Text block
A. In order to be able to understand the process of the socialist transformation of society, and why it has not yet succeeded, we must be able to give a scientific answer to the question what happened to the USSR?  There is an entire book online about this question, called Russia: from Revolution to Counter-Revolution. But a brief generalization of the events is as follows.

First of all, the general historic appraisal that we make of the Russian Revolution is extremely positive. For the first time, the mass of workers and peasants proved in practice that it was possible to run society without landlords, capitalists, and bankers. The superiority of a planned economy over the anarchy of capitalist production was proved, not in the field of ideas but on the concrete arena of industrial development, raising living standards, education, and health. Russia, in a short period of time, went from being a backward, mainly agricultural, and imperialist dominated country into being one of the first industrial and economic powers on earth. And this was achieved only because of the planned economy. If you take any other backward capitalist country of that time and you see its evolution over the last 80 years, with very few exceptions, you will see that it remains backward and dominated by imperialism. You can use as examples India, Pakistan, the Philippines, most of Latin America, etc.

But at the same time we must be able to explain why the Stalinist states with their potentially very productive planned economies then entered into crisis at the end of the 1980s and eventually collapsed in the early 1990s. We think that the explanation lies in the lack of democratic control over the planning of the economy. Under capitalism, the market represents, to a certain extent, a check on the economy. If you own a shoe making factory, and the shoes you produce are of very poor quality and more expensive than others in the market, you will probably go bankrupt. If you invest in a sector of the economy where there is already overproduction you will probably go bankrupt.

Given records
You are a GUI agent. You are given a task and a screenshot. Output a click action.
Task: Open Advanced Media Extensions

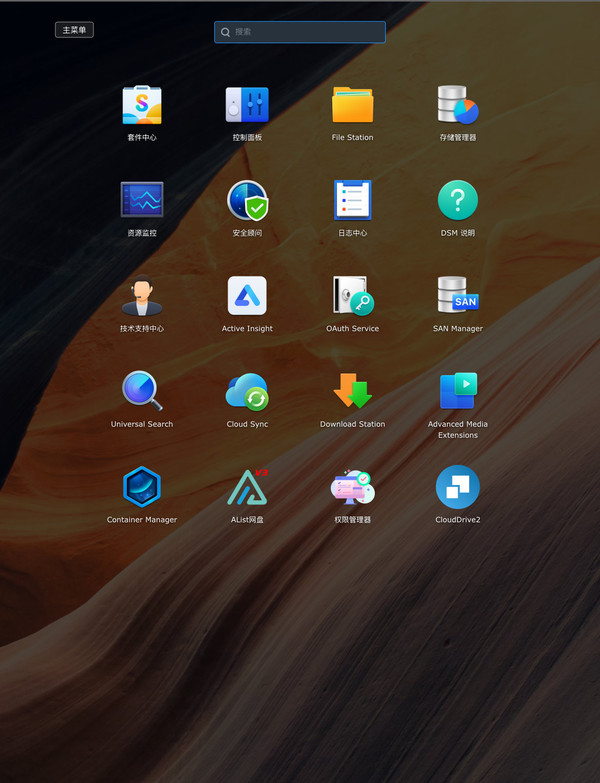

...

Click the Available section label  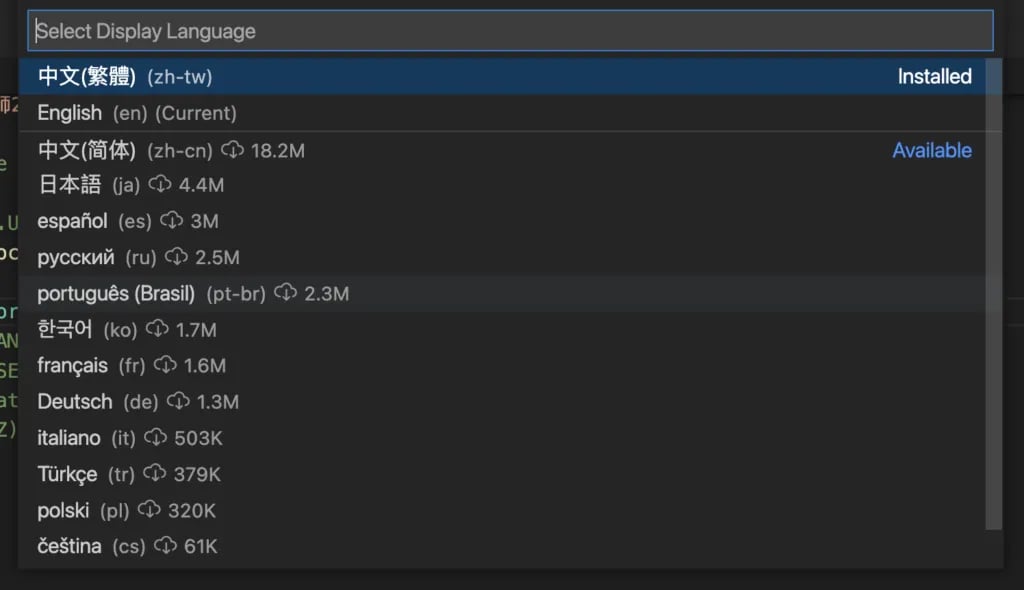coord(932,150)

* * *

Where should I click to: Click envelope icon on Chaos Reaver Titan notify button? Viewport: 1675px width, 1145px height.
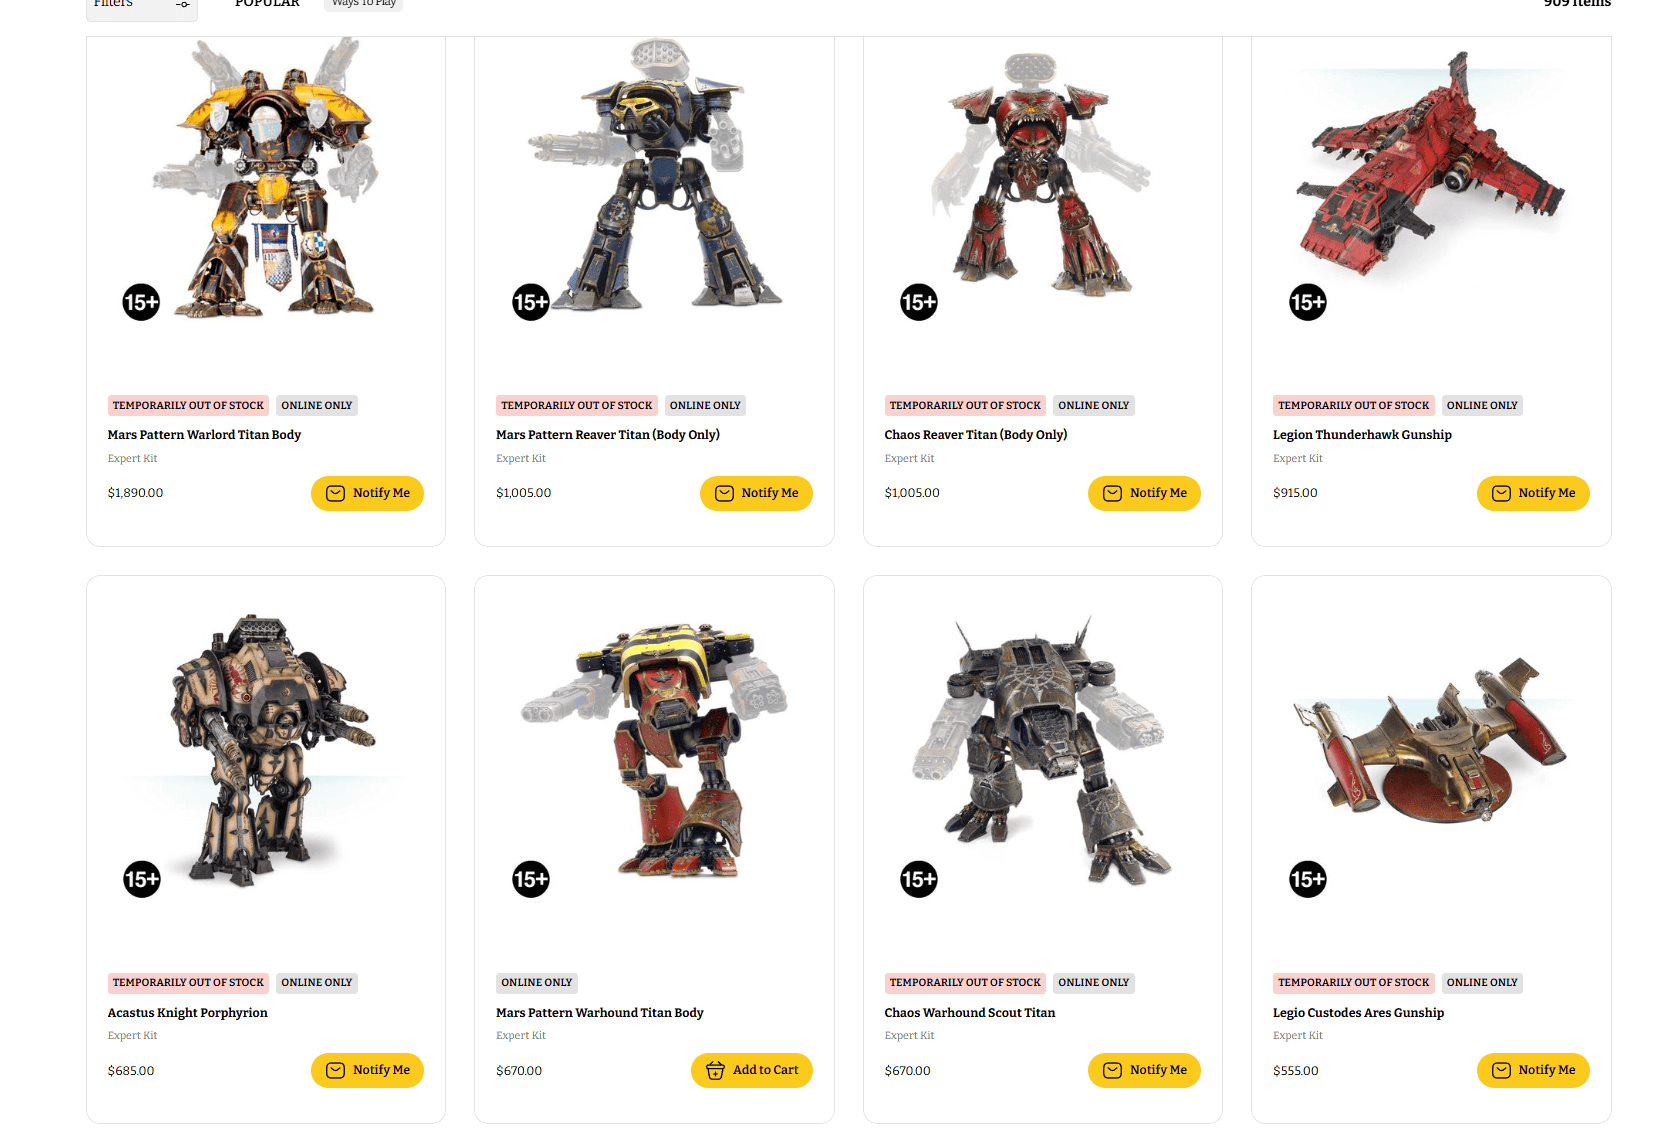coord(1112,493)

To be done
Can you carry on the text about what happened to the USSR, picking up right after its last sentence? The data plays no part in what comes next.

Response below
So the market, although in an anarchic way and through devastating cyclical crises, represents a certain check on the productive forces (although this has been diminished by the concentration of the economy in the hands of a few multinational corporations). That does not exist under a planned economy. The only possible control is that of the democratic participation of working people (consumers and producers themselves) in the planning of the economy. Who knows better than the workers themselves the needs that there are in their neighborhoods? Who better than them knows how the factories should be organized? The problem in the Soviet Union was that these democratic controls did not exist at all. A handful of bureaucrats at the top of the “Communist Party” and the state apparatus dictated everything. .

It is clear that an economy which produced one million different commodities every year could not be controlled without real genuine workers’ democracy. So, why was there no workers’ democracy in the USSR? The bourgeois critics will tell us that this was the inevitable consequence of the struggle for socialism. “Communism is anti-democratic and means dictatorship.” We reply: these are all lies and slanders.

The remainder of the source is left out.